The young woman grabbed her skirt as the pig fled oast her, and knotted it haphazardly back around her waist as though she were used to this kind of thing.

I came close to admiring Angers in the next second, for he had been standing there quite immobile while the boarpig was chased back to its new sty, and now all he said, in a frozen voice, was, “Que hacen Vds. en mi casa? What are you doing in my home?”

Then a squad of policemen crowded through the door. The woman who had called from the bedroom came to see what was happening; she, too, had her hands full of frijoles. The four children began to scream almost in unison, their voices pitched just far enough apart for the result to be a nerve-fraying quadruple discord. The very old woman began to weep quietly. But the young woman, cursing the police as roundly as she had cursed the pig, picked up a dozen wineglasses from the sideboard and began to hurl them with accuracy, and it wasn’t until she had been dragged into the kitchen by two burly policemen and locked in a broom closet that we got any sense out of anybody.

Looking hurt and puzzled, the simple-faced man explained. They had come from a village in the mountains. Today they had arrived. Their village was short of water this summer, and the people were very hungry. Other people — their cousins, their friends — had come to the city and found good homes, though not so good or so large as this one. So they had arrived and asked someone where they should go, and they had been brought here. It was very good here; there was a separate place for the animals, instead of them having to share the living-room, and there was much water, and the floors were soft. But there was no firewood, and nowhere to make a proper fire, so tomorrow he would have to make an oven. Today they were tired; they had just cooked up some frijoles over a little fire, and wished to sleep soon.

Simple.

The “little fire” had been made in the bedroom washbasin; two or three books had contributed to it, and it had left a smear of smoke-grease all the way from the basin to the window through which the smoke had escaped. And they had not, apparently, been able to believe in an unfailing supply of water. They had found out how to work the taps, and had then filled every container they could find and stowed them in cupboards, in drawers, in closets, under the beds — everywhere.

I would never have believed that so much chaos could be created in such a short time by so few people.

“This,” said Angers coldly when he had surveyed the damage, “is Sigueiras’s doing. You remember how he threatened to do just this — don’t you, Hakluyt?”

And then I did recall what I had scarcely thought of since the first visit I had made to Sigueiras’s slum.

“Ask them!” Angers ordered, whirling to the nearest policeman, throwing his arm out in a gesture that swept across the peasant family. “Ask them whether it was Sigueiras!”

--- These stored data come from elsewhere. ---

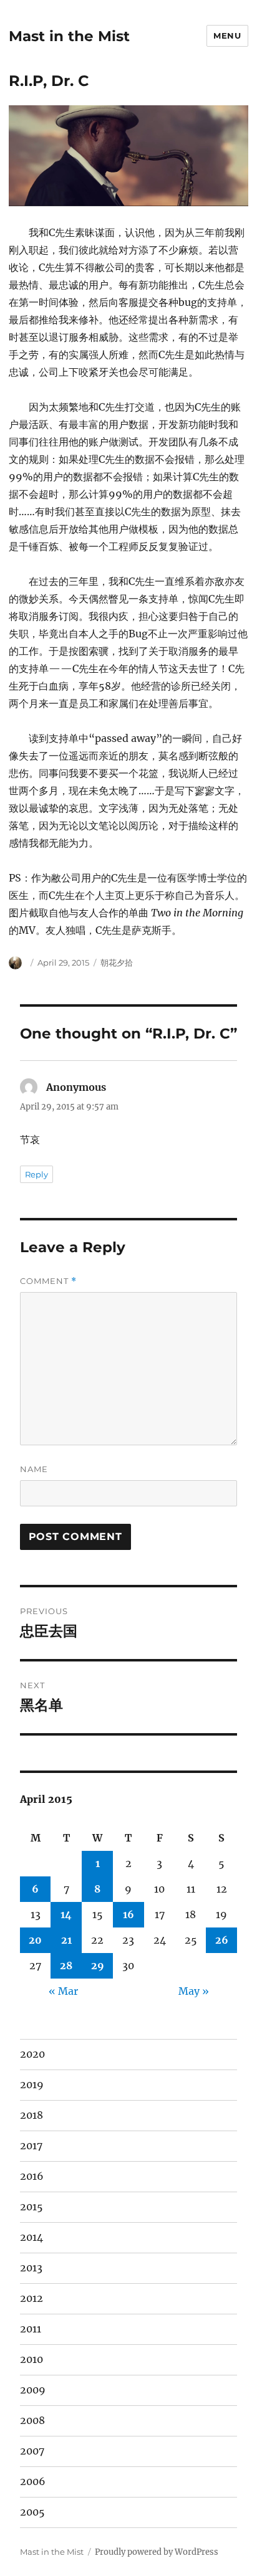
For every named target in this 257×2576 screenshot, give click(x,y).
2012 (31, 2298)
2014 (31, 2237)
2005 (32, 2512)
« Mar (63, 1991)
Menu (227, 35)
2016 (32, 2176)
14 (66, 1914)
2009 (33, 2390)
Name (34, 1469)
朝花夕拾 (116, 962)
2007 (32, 2451)
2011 (30, 2328)
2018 (31, 2115)
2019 (32, 2084)
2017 (31, 2145)
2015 (31, 2206)
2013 (31, 2267)
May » (193, 1991)
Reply (36, 1174)
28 (66, 1965)
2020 (32, 2054)
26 (221, 1940)
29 (97, 1965)
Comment (48, 1281)
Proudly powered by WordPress (156, 2552)
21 (66, 1940)
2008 (32, 2420)
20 (35, 1940)
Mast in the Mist (69, 36)
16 (128, 1914)
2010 (31, 2359)
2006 (33, 2481)
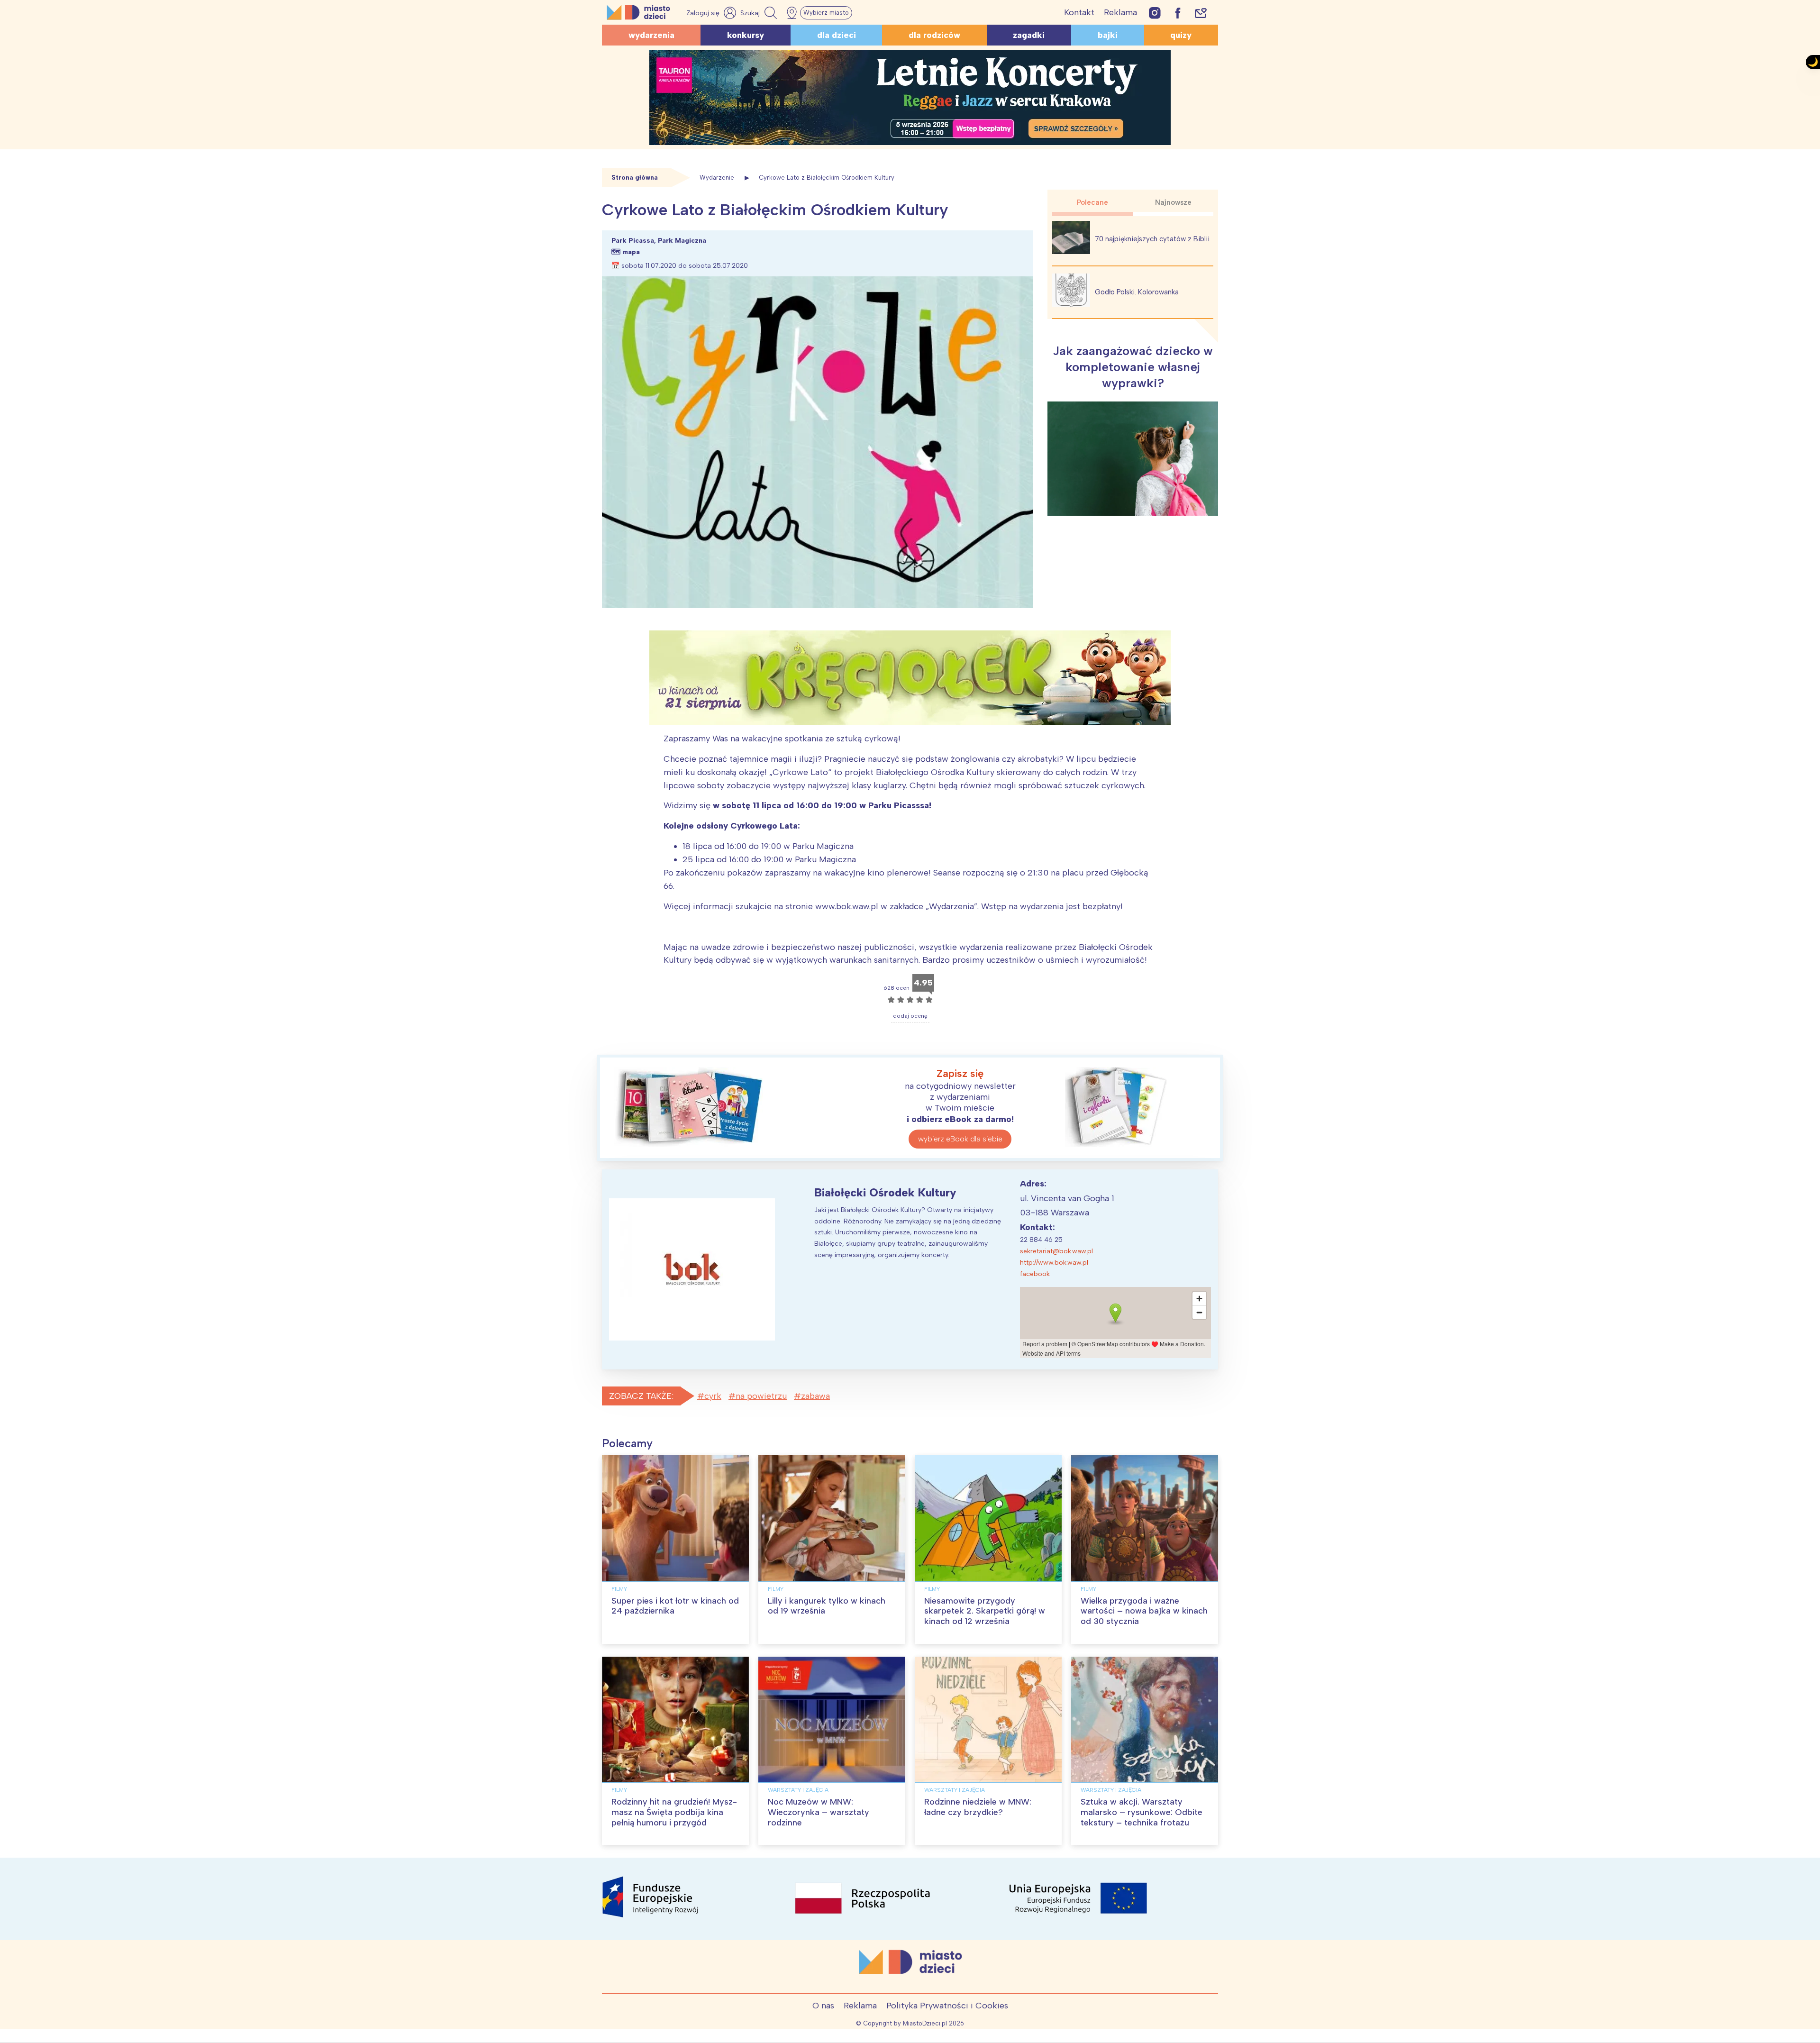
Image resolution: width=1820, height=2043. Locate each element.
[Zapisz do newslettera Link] (1200, 12)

No, they had never met anyone by that name. They had come to the city and asked where they must go, that was all. “Well, how the devil did they get in?” demanded Angers. “Livestock and all! Get that idiot of a hall-porter here!”

Struggling to control his weeping, the terrified janitor hurried to throw the blame on his young assistant — a youth of twenty, notorious for his National Party sympathies. The janitor himself, it seemed, had not been on duty this afternoon — he had been inspecting complaints of unsatisfactory garbage removal.

And this young assistant was nowhere to be found. “Go and look for him in Sigueiras’s slum!” Angers ordered. “Quick! And get Sigueiras if he’s there!”

They went; they found Sigueiras, though not the missing youth, and they arrested him.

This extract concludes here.